Mi accorsi anche di un gruppo di 12 diavoli, le MALEBRANCHE, pronti a far la guarda a questi briganti, immersi nei fossi pieni di pece, una sostanza appiccicosa, bollente e puzzolente, pronti a graffiarli e a colpirli con i loro artigli (branche) se osavano uscire. Il loro capo era MALACODA e il sergente di questa truppa si chiamava BARBARICCIA, che ci accompagnò in questo brutto posto.

Erano diavoli malvagi, beffardi e volgari, pronti a prendere in giro chiunque con disprezzo e, quando Barbariccia li metteva schierati come soldati, il suo ordine veniva dato con una parolaccia: “et elli avea del cul fatto trombetta.”

Così partivano rumori assordanti e quelle che voi chiamate “puzzette”.

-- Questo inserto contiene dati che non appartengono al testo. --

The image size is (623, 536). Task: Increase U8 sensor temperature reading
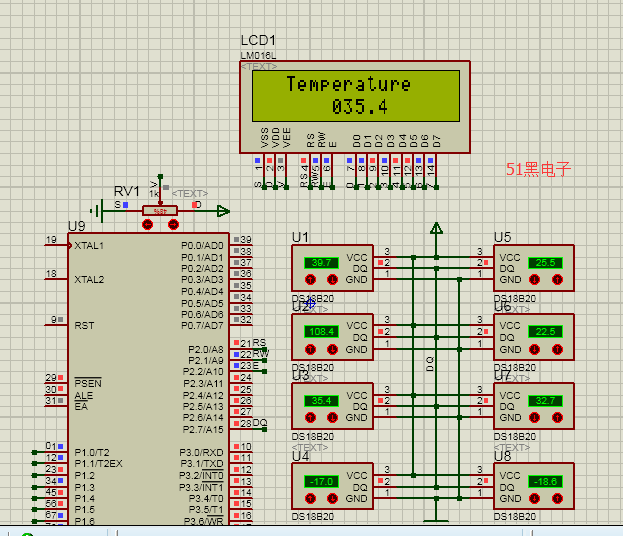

A regnare nell’ultimo cerchio dell’Inferno, c’era LUCIFERO, orribile che con il suo corpo stritolava Giuda Iscariota, colui che con un bacio tradì Gesù.

Con le sue ali di pipistrello, Lucifero ghiacciò il lago Cocito dov’erano immersi i traditori.

Attraversata una lunga e buia caverna, io e Virgilio risalimmo sulla Terra dalla parte opposta e, nella pace e nella tranquillità, uscimmo a riveder le stelle.